Opinión

Arroz meloso: Una historia de amor sin caldo (y II)

Como recordarán, la semana pasada empecé a contarles la increíble historia de amor de Paco y Paca, dos amantes octogenarios unidos por una pasión común: el arroz meloso.
Durante los primeros años, Paco y Paca mantuvieron una relación idílica basada en la gastronomía y el deseo carnal. Durante las tardes de invierno jugaban a la brisca y veían películas del oeste al calor del brasero. Él la encandilaba contándole historias de su interesante pasado. Él recordaba con emoción la vez en que, con tan sólo siete años, estuvo a punto de ganar el campeonato de ajo del Ecuador en la categoría de alevines. Era una auténtica promesa del ajo, hasta que una tendinitis en la govanilla lo apartó para siempre de la alta competición. Desde entonces, tuvo que resignarse a hacer el ajo con el Minipimer. Paco le reveló además algunos de los trucos empleados para impedir que el ajo se tale, como ponerse el huevo debajo del sobaco unos minutos antes de ser utilizado. También le contó que un domingo por la tarde, durante un partido del Villena, saltó de espontáneo al césped de La Solana, completamente desnudo, para reivindicar más de un kilo de pólvora por arcabucero.
Al caer el sol, antes del Telediario repelaban con fruición los restos de un plato de hervido aliñado con aceite y vinagre. La reacción de las patatas, la cebolla, las judías, las carlotas y las alcachofas en sus cuerpos ejercía de afrodisíaco y los hacía volverse locos. Paco, entonces, se transformaba en una especie de vampiro lujurioso, ávido de sexo y naftalina, de enaguas y refajos, y se abalanzaba sobre ella arrancándole las prendas interiores a mordiscos, olvidándose por completo del reuma, de la artrosis y el lumbago. Una noche, Paco, haciendo alarde de su todavía intacta hombría, quiso practicar el salto del tigre desde lo alto del armario. Para ello se vistió de berebere, como ella le había pedido. Un error de cálculo hizo que Paco pinchase la bolsa del agua caliente con la punta del turbante, provocando en ambos cuerpos quemaduras de segundo grado.

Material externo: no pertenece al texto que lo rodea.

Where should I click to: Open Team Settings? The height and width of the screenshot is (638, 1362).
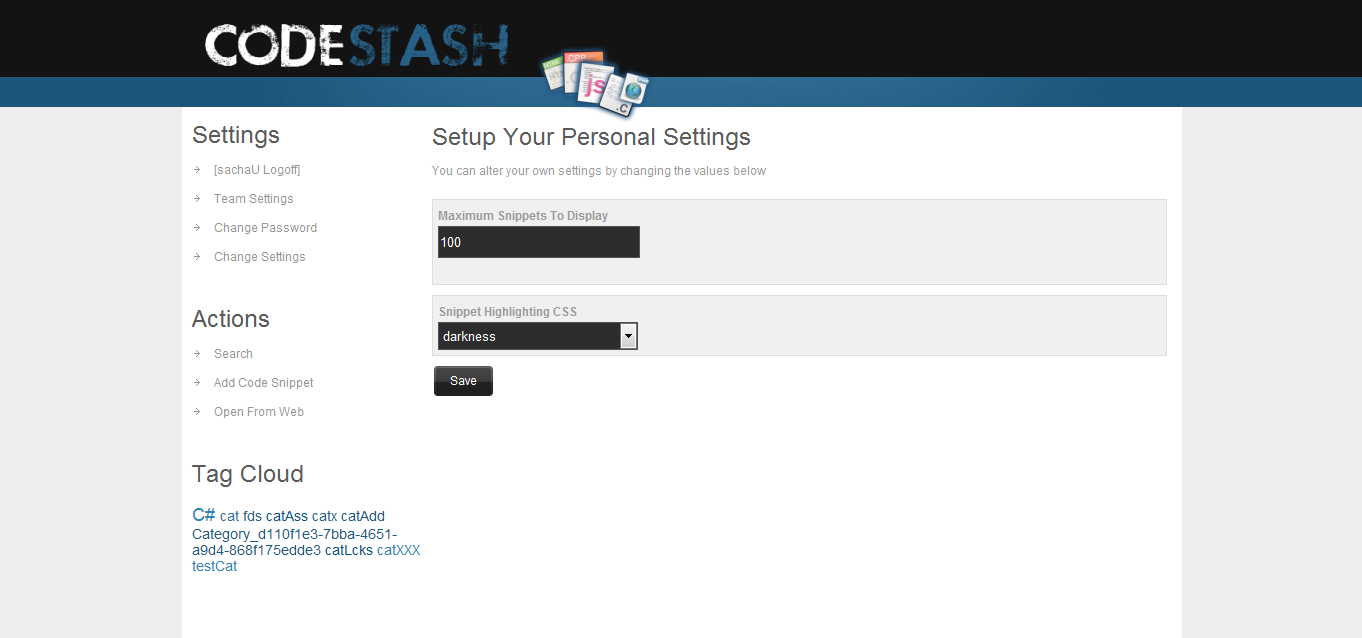coord(254,199)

Paco y Paca coleccionaban pastillas, supositorios, ampollas y jarabes subvencionados por el Estado, y habían destinado una habitación de la casa exclusivamente para guardar todos los medicamentos que sacaban de la farmacia. Al parecer, poseían auténticas reliquias. La pieza más cotizada de su colección era un supositorio para la tos que había caducado en el año cincuenta y seis. Además, a Paco y a Paca les encantaba ir al ambulatorio tres horas antes de la cita y pasar allí la mañana hablando de dolores, operaciones y enfermedades con la gente. También eran especialistas en saltarse las colas del Mercadona con la excusa de “¿me dejas pasar que sólo llevo una cosica?”…

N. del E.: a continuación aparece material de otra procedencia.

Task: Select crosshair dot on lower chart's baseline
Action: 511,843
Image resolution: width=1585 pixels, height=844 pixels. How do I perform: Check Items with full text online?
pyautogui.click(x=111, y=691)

Eran tal para cual, pero como no hay historia del todo feliz, un buen día se les emplastó el amor. La pasión se quedó sin caldo, y ella lo abandonó por un apuesto miembro de la Unión de Pensionistas, que además sabía recitar poemas de memoria, bailar jotas y tocar la bandurria.

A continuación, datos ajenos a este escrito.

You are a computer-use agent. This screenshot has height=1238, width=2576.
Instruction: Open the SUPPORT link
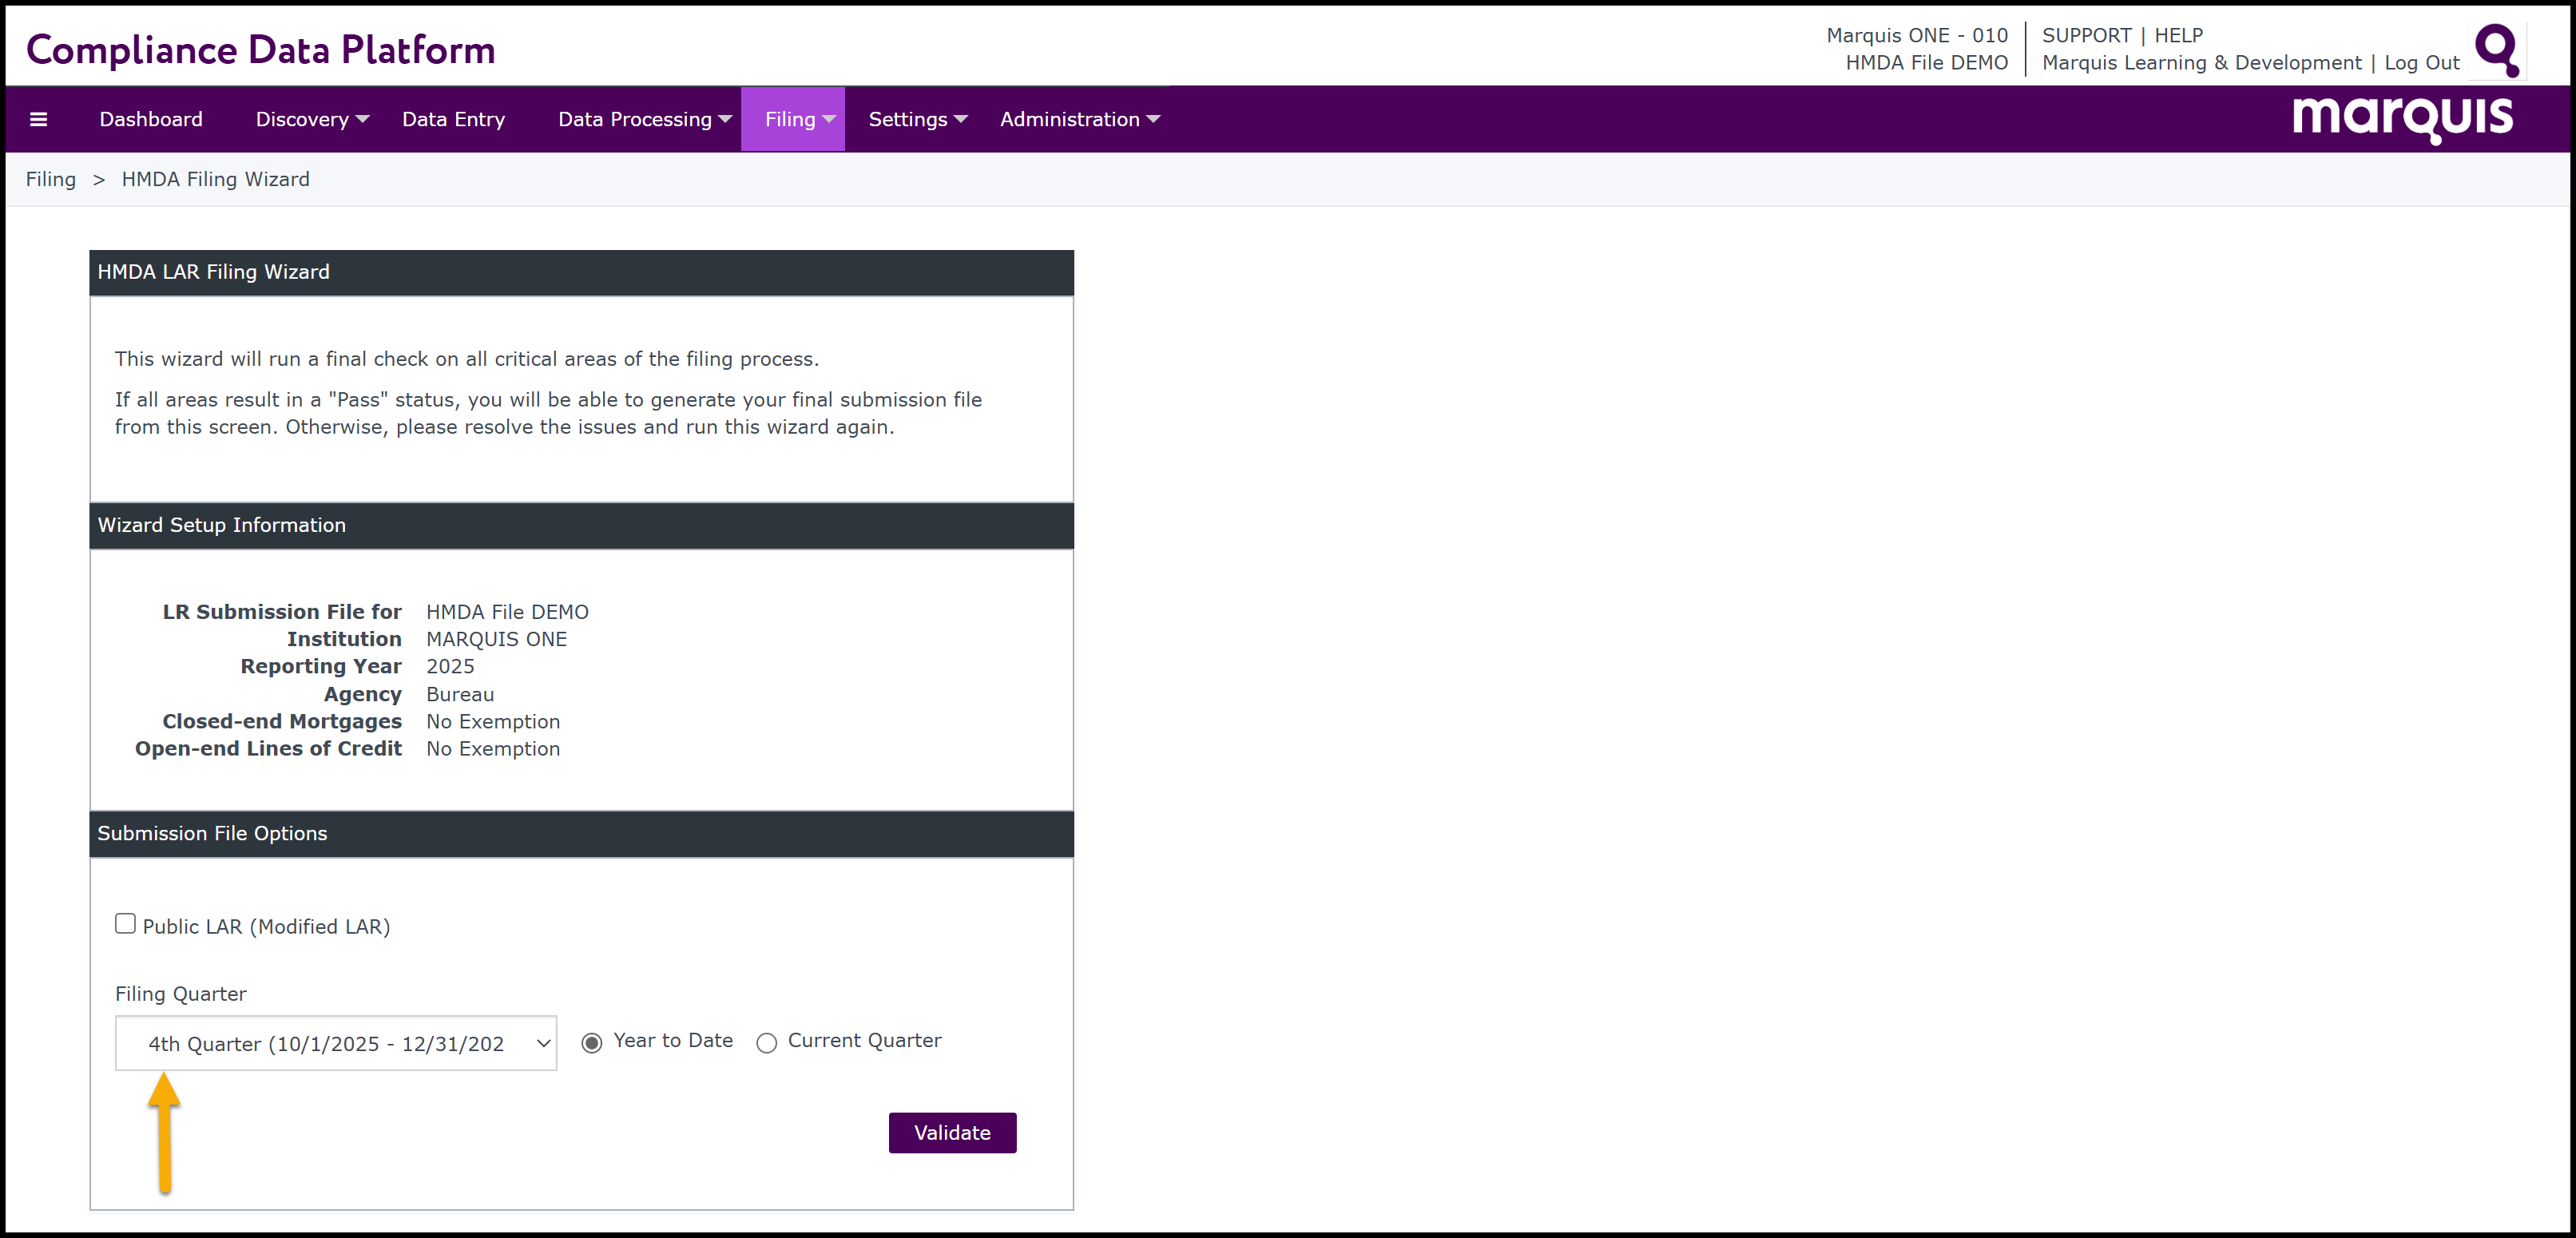coord(2086,35)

Paco no pudo superar aquella circunstancia, y entonces le dio por beber jarabe y por comer sin dentadura. Su depresión se agravó cuando un buen día, estando en la panadería de Cuartilla, se negaron a venderle todo el pan que había pedido. Fuera de sí, bajó a la Corredera y secuestró el piojo, amenazando al conductor y a sus ocupantes con un pañuelo lleno de mocos y esputos. Al parecer, sus intenciones eran las de dirigirse a Andorra para comprar tabaco, licores, galletas de mantequilla y quesos a mansalva. Al escuchar aquello, el conductor dio un volantazo y el autobús acabó incrustado en el escaparate de Casa Calvo, aquella inolvidable sastrería a la que hoy, desde aquí, también quiero rendir homenaje, ya que todavía no he podido olvidar la visión de aquellas camisas, de aquellos trajes, de aquella moda, de aquellos tiempos, que ya no volverán.